SAN JOSE, Calif.—Asserting that power consumption consideration is “not a first-class citizen” in the current state of microprocessor design, Ted Vucurevich, chief technology officer of Cadence Design Systems, said the industry needs a common power format to help optimize power versus performance in future designs.
He made his remarks at the Microprocessor Forum here, which was dedicated to the topic “Advances in Power Efficiency—Addressing the Global Challenge.”
A common power format, or CPF, Vucurevich said, would help alleviate the “mess” that faces chip designers when trying to reduce power levels. The CPF concept is currently being promoted by an industry coalition that includes Cadence, Freescale, Advanced Micro Devices, ARM, Fujitsu, ATI and others.
Vucurevich noted that reducing power consumption at the chip level is not just of importance to hardware companies, though he did state that low-power devices such as cell phones and handheld games would benefit greatly from chips with an improved performance-to-power ratio.
He noted that server farms can consume immense amounts of power. For example, he said, the servers hosting Sony Online Entertainments online game EverQuest consume 1.4 megawatts of electricity. “Its an environmental concern as well as a consumer concern,” he said.
Last year marked the crossover point where more silicon went into consumer devices than into machines dedicated to pure computation, he said. “This is due to embedded devices, in part” he said, including signal processing chips, dedicated graphical processor units and similar processors.

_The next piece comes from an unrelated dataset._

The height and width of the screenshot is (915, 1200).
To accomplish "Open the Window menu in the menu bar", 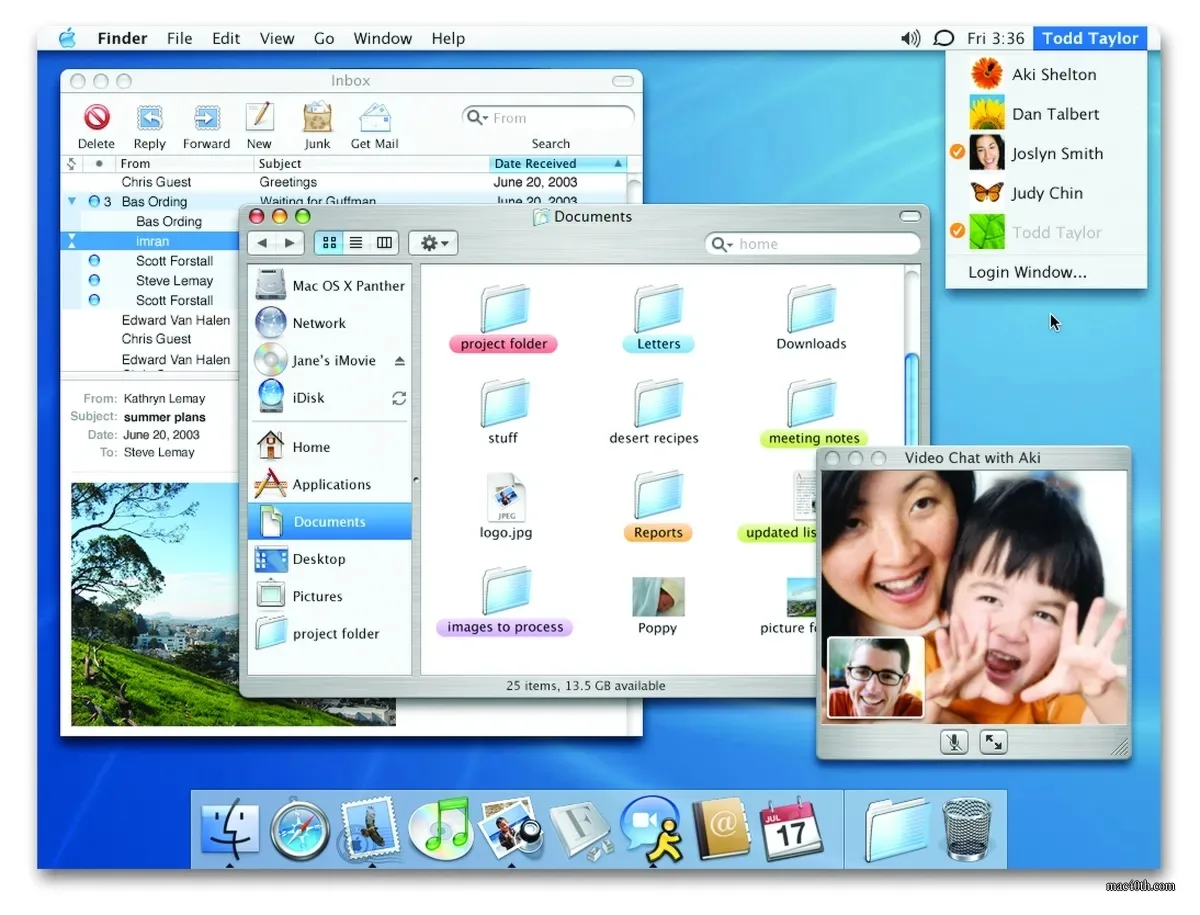I will (383, 38).
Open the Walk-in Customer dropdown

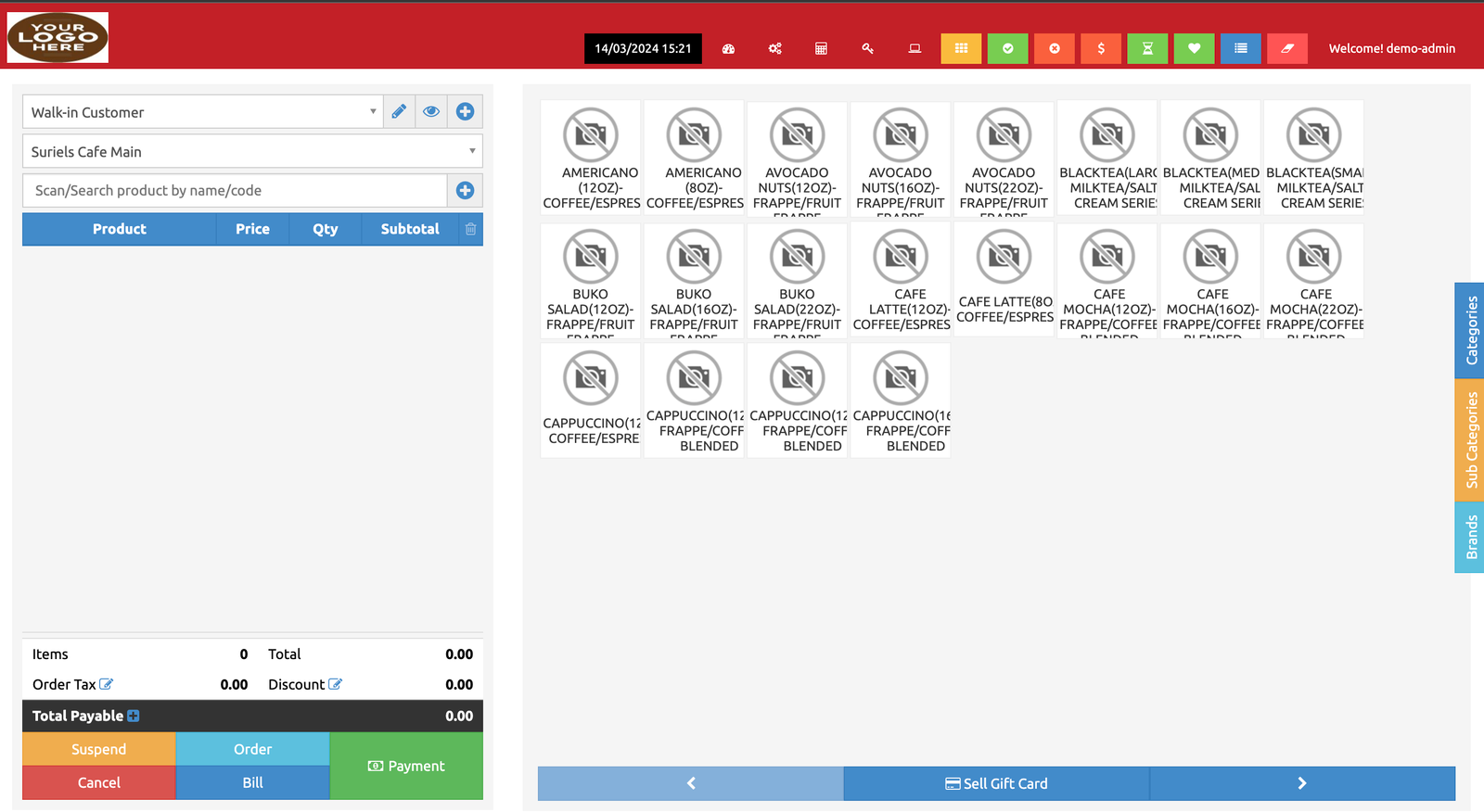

This creates “a market window that continues to shrink,” he said. That is, chip makers and device manufacturers are pushing to move their products to market more rapidly. But this allows less time for testing and revising microprocessor designs, if the basic design requires improvement.
As a result, he said, many of the challenges in chip design move “upstream,” away from the traditional synthesis and placement stages, where much of the validation usually takes place, to the earlier architecting and RTL (register transfer logic) stages.
“Design models need to be stronger,” Vucurevich said, “and we need more robust designs.”
“Low power requires you to think about a lot more things that complicate your design,” he said. These issues include listing voltage isolation, state retention, clock gating and multithreshold voltages.
These new challenges, he said, require a tighter interconnection of hardware and software design, as well as a more formal way to deal with power at the design stage. Currently, he said, solving power issues can be thrown in as design suggestions, or later in the manufacturing process as a byproduct of trying to minimize die size, or at many other points. “Theres no formalism,” he said.
Partly, he said, this is due to a lag in automated chip design software, which currently does not fully automate power factors. Vucurevich noted that such factors as synthesis, testing, simulation and virtual prototyping often are not handled in a consistent manner among chip designers. “This makes it very difficult to automate,” he said.
But with a CPF, he said, automated chip design software can assign parsers to these factors and streamline the process. Vucurevich said ARM used an automated design process that took power-saving factors into account to design a test chip that achieved a 40 percent overall power reduction and a similar decrease in power leakage compared with typical design processes.